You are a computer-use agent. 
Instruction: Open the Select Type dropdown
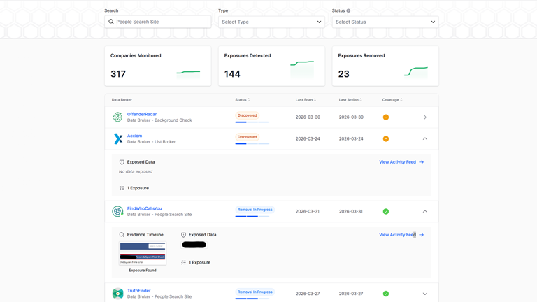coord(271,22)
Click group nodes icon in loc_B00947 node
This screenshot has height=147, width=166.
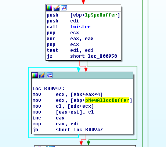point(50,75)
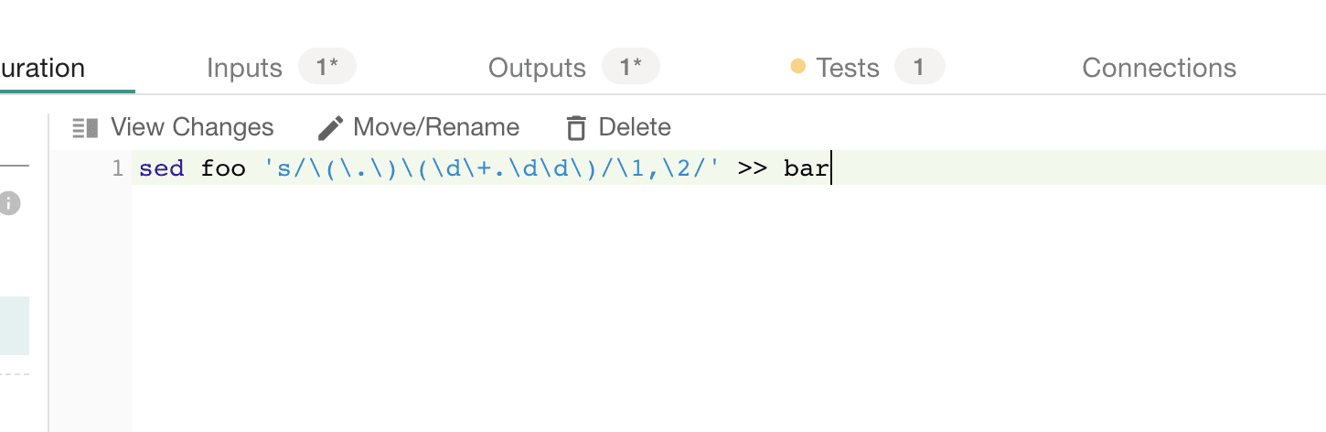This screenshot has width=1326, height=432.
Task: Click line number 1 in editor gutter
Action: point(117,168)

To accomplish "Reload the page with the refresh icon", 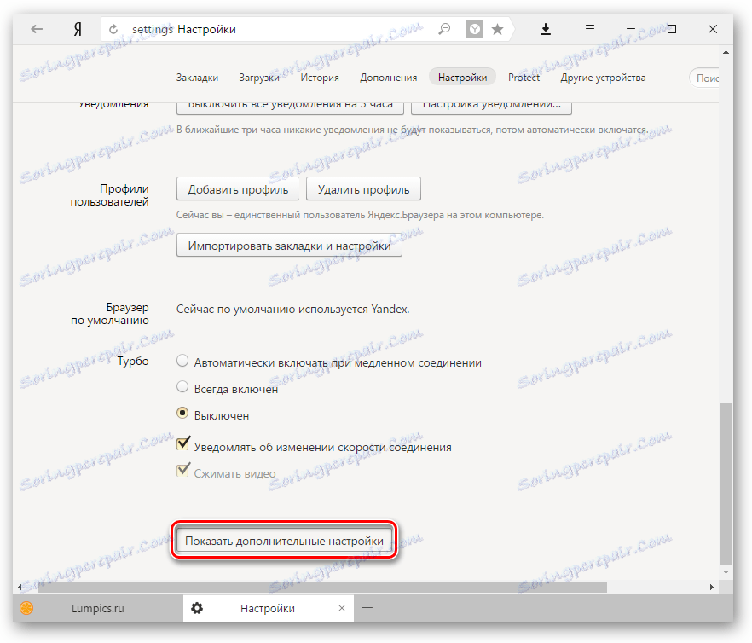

Problem description → Transcribe every line of the material above word for word, leaving out the pictures.

The output →
You are a computer-use agent. 
Instruction: Open the Select Type dropdown
coord(271,22)
Click group nodes icon in loc_B00947 node
This screenshot has height=147, width=166.
point(50,75)
This screenshot has width=1326, height=432.
Task: Click line number 1 in editor gutter
Action: point(117,168)

To accomplish "Reload the page with the refresh icon", 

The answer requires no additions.